American International Group Inc., the world's largest insurer by market value, said on Thursday its quarterly profit rose 36 percent, driven by high insurance rates.
/ Source: Reuters

American International Group Inc., the world's largest insurer by market value, said on Thursday its quarterly profit rose 36 percent, driven by high insurance rates.

The New York-based company, which was added to the Dow Jones industrial average earlier this month, said its first-quarter net income was $2.66 billion, or $1.01 per share, compared with $1.95 billion, or 74 cents per share, a year earlier.

Excluding realized capital gains and losses and an accounting change, the company earned $1.08 per share, compared with 90 cents per share a year earlier. On that basis, Wall Street analysts on average expected earnings of $1.06 a share.

Revenue jumped 24.9 percent, to $23.64 billion.

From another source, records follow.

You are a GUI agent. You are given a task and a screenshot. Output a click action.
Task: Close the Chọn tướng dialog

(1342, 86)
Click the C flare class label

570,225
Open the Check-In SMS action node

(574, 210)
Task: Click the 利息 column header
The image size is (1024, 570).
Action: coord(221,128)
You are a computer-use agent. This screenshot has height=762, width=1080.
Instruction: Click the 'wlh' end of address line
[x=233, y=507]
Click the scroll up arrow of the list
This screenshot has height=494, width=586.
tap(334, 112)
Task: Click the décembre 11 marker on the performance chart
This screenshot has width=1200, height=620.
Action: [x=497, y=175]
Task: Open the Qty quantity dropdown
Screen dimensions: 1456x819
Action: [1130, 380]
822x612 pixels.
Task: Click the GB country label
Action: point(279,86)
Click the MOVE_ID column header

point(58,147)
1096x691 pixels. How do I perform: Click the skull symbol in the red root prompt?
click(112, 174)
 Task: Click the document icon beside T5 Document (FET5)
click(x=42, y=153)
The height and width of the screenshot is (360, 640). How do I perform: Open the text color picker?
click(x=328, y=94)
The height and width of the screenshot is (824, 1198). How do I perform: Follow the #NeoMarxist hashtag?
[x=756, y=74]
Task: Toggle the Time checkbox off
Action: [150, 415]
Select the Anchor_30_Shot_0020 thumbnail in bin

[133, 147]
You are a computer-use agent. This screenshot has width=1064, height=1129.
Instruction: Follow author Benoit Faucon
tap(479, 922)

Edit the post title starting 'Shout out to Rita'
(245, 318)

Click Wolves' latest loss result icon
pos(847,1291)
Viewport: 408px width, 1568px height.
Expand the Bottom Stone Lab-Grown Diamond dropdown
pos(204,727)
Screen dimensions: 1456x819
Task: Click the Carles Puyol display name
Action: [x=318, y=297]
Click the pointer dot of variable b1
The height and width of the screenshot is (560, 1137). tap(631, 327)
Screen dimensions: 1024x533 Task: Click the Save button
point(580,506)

In the first quarter, net premiums written rose 23.9 percent to $10.21 billion. The company continues to benefit from the rise in insurance rates that were pushed through by insurance companies over the last few years after a price war for much of the 1990s. But these increases have begun to level off and even decline in some lines.

"The substantial price increases over the past two years were very much needed, and in many classes of business, price increases are still necessary," Maurice "Hank" Greenberg, AIG's longtime chairman and chief executive, said in a statement.

Greenberg said some smaller insurers are selling insurance too cheaply in an effort to increase their market share. Because many companies that have had similar strategies in the past have become insolvent and failed to pay claims, he called it "junk insurance."

The company also logged strong growth in Japan and China. China is a relatively small contributor to AIG's earnings now, but the company has identified the world's most populous nation as a huge growth area. In October, it took a stake in PICC, China's largest property insurer.